Com o título “O meu não ao Brasil de Battisti”, um artigo estampado na primeira página do jornal italiano La Repubblica detalhava as justificativas do escritor Antonio Tabucchi para não vir à Flip: “A recusa definitiva de extraditar Cesare Battisti, condenado por quatro homicídios, não constitui somente ofensa à república italiana, mas é também uma ferida que se inflige ao direito internacional”. De acordo com ele, o fato de o STF ter remetido a decisão da extradição ao então presidente Lula demonstra o quanto, no Brasil, “o Poder Judiciário é submisso ao poder político”. Para o escritor, o argumento do Executivo brasileiro de que Battisti poderia ser torturado na Itália é insustentável. Tabucchi mencionou a onda de rebeliões em presídios simultânea aos ataques do PCC em São Paulo, em 2006, como sinal de que é o Brasil quem deve cuidar de sua política carcerária. “Como não precisamos das observações de Lula para melhorar o sistema carcerário italiano, Lula deveria pensar em melhorar o seu: na revolta nas prisões de São Paulo, em 2006, a intervenção da polícia antimotim provocou a morte de 81 detentos, alguns deles queimados em suas celas”.
Será tão difícil separar o povo brasileiro do seu presidente, que reteve o assassino italiano? Ao que tudo indica, os italianos não são capazes de fazê-lo. Quem sabe tanto ódio e falta de educação não inspiraram Lula? Ao cabo, as penitenciárias italianas são exemplares? Sabe-se que a Ndrangheta, a Máfia e a Camorra Napolitana têm esquemas nos presídios italianos.
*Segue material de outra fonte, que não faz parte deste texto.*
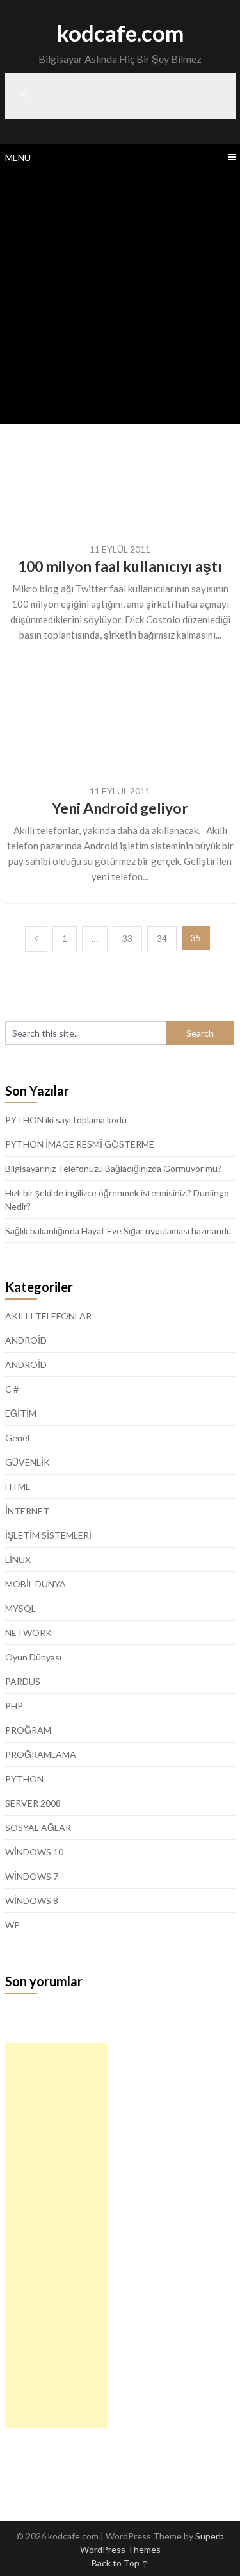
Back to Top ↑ (120, 2562)
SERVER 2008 (33, 1803)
Não faz muito tempo vimos julgamentos na Itália de membros das brigadas vermelhas expostos em jaulas, contra o princípio da dignidades da pessoas humanas, mesmo presos ou em julgamento. As decisões do STF e de Lula são censuráveis. Mas a censura não pode estender-se a um povo inteiro. Nós sabemos distinguir o sr. Berlusconi do valoroso e sofrido povo italiano. O caso Battisti nos veio de envolta com os fumos da emoção, por várias razões. Corre mundo que os seus colegas de crime, premidos pela delação premiada, o teriam feito de bode expiatório, à sua revelia. Além disso, a república francesa, vizinha da Itália, já havia negado a extradição do indigitado malfeitor. Por último, a mídia italiana, de direita particularmente, criou um clima de “vendetta” contra o extraditando favorecendo a esquerda do PT, daí a comoção dos nossos irmãos peninsulares ante a negativa brasileira. Ora, os italianos não podem ser parvos. Não, somente uma “bonaparte”, para relembrar Napoleão, o corso! De minha parte, fico com o ex-ministro Francisco Rezek. Para nós o dano é ter o STF cedido competência ao chefe do Executivo para decidir sobre extradição, um retrocesso institucional.